• _Esercizio breve 1_:
Nell'estratto sui romanzi epistolari, quale romanzo è il seguito di Oltremare?

• _Estratto della pagina_:

####

Così come oggi passo con lo stesso piacere dall’ascolto di un canto a tenore alle Variazioni Goldberg, o dalla lettura di un diario popolare a una lunga descrizione proustiana. Nei miei romanzi epistolari, Oltremare ha avuto un seguito con Vincendo l’ombra, le cui vicende vanno dal 1928 al 1943, c’è la cultura popolare sarda, ma dovevo narrare anche di quella argentina. Dell’Argentina amavo la geografia letteraria, Borges, Bioy Casares, e quella paraletteraria come i testi dei tanghi che avevo ascoltato fin da bambina, che ben si legavano alla cultura popolare dei migranti. Dalla cultura tangheira viene irretito Francesco, fratello di Grazia e Antonia, che – in Vincendo l’ombra – si dimentica del luogo in cui è nato e della sua lingua per farsi argentino. L’Argentina è, in quegli anni, terra di intensa emigrazione, crogiuolo di culture diverse di cui Grazia racconta fin dalla prima lettera di Oltremare. Nei due romanzi ci sono più culture popolari che si intrecciano e vanno e vengono meticciandosi e arrivano anche a Olai portate da chi torna e attraverso le lettere. Prima di cominciare a scrivere Oltremare mi ero documentata dal punto di vista storico per narrare in modo credibile. Avevo anche scovato, nei mercatini, qualche numero di Caras y Caretas, rivista popolare molto diffusa in quegli anni anche in Europa, e altro materiale.

####

• _Informazioni estratte_:
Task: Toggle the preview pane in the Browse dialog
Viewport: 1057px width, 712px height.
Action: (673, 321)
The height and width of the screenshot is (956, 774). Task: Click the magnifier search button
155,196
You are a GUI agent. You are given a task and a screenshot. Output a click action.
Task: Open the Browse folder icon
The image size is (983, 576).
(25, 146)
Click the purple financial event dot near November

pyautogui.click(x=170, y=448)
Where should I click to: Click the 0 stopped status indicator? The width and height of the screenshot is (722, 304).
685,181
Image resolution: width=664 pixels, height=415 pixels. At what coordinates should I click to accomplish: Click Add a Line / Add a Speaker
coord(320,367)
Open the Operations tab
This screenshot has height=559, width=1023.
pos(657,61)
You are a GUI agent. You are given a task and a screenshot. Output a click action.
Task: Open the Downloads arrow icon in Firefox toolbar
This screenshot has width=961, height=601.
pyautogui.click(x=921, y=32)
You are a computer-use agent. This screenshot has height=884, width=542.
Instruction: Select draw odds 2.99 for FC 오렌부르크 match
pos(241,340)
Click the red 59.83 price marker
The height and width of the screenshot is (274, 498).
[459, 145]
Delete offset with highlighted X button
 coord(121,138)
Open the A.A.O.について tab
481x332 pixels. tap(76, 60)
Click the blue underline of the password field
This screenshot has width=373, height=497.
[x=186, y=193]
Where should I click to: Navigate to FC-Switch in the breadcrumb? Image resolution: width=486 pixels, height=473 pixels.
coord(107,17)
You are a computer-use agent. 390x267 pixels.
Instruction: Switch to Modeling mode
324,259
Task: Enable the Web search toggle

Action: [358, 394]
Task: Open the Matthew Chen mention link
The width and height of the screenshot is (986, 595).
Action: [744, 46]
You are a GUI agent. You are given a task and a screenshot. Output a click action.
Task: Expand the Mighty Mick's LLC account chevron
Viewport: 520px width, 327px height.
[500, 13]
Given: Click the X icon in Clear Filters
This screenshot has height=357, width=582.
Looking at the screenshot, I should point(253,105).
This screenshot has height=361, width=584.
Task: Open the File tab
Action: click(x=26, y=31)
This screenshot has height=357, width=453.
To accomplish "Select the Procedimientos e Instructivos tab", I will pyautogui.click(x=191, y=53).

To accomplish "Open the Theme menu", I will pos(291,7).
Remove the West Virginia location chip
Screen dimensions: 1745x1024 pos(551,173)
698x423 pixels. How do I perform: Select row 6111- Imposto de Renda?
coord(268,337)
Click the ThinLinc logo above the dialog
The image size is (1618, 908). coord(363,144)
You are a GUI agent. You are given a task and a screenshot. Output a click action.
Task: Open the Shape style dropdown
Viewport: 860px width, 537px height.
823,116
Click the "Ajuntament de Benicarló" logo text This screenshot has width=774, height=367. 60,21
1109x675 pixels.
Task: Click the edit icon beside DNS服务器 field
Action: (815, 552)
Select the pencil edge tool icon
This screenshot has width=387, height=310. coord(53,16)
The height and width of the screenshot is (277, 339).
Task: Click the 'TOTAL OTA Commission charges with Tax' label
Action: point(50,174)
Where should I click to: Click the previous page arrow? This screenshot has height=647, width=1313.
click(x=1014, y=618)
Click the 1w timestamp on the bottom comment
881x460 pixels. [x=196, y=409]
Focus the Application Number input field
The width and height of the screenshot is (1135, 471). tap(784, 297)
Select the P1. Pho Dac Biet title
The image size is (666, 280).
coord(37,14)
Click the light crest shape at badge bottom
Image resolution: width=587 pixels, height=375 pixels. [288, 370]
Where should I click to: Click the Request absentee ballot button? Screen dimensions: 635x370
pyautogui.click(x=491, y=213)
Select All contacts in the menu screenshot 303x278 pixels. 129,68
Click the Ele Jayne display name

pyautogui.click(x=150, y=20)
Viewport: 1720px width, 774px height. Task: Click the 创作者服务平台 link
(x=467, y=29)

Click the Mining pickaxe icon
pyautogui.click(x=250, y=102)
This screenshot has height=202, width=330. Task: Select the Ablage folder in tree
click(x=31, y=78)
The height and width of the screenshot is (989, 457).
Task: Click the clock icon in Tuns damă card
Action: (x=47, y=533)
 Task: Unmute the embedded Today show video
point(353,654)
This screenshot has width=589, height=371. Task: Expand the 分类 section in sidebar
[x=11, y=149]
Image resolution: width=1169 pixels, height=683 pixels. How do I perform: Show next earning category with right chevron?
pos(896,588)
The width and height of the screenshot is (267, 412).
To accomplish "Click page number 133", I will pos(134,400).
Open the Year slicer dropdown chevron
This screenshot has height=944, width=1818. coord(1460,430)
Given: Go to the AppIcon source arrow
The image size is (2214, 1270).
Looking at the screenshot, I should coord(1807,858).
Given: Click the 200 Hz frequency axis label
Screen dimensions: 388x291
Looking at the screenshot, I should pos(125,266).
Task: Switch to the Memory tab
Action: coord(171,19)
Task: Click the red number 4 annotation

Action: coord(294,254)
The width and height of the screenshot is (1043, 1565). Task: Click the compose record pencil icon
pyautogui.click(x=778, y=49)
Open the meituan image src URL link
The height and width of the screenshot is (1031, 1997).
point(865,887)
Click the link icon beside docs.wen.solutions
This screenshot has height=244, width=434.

####

• _Esercizio breve 2_:
Modifica le voci dalla riga che contiene "Task: Unmute the embedded Today show video" fino alla fine delle voci, estremi inclusi. Sostituisci "sidebar" con "side panel" e lascia invariato tutto il resto.

• _Risposta scritta 1_:
Il seguito di Oltremare è Vincendo l'ombra.

• _Risposta scritta 2_:
 Task: Unmute the embedded Today show video
point(353,654)
This screenshot has width=589, height=371. Task: Expand the 分类 section in side panel
[x=11, y=149]
Image resolution: width=1169 pixels, height=683 pixels. How do I perform: Show next earning category with right chevron?
pos(896,588)
The width and height of the screenshot is (267, 412).
To accomplish "Click page number 133", I will pos(134,400).
Open the Year slicer dropdown chevron
This screenshot has height=944, width=1818. coord(1460,430)
Given: Go to the AppIcon source arrow
The image size is (2214, 1270).
Looking at the screenshot, I should coord(1807,858).
Given: Click the 200 Hz frequency axis label
Screen dimensions: 388x291
Looking at the screenshot, I should pos(125,266).
Task: Switch to the Memory tab
Action: coord(171,19)
Task: Click the red number 4 annotation

Action: coord(294,254)
The width and height of the screenshot is (1043, 1565). Task: Click the compose record pencil icon
pyautogui.click(x=778, y=49)
Open the meituan image src URL link
The height and width of the screenshot is (1031, 1997).
point(865,887)
Click the link icon beside docs.wen.solutions
This screenshot has height=244, width=434.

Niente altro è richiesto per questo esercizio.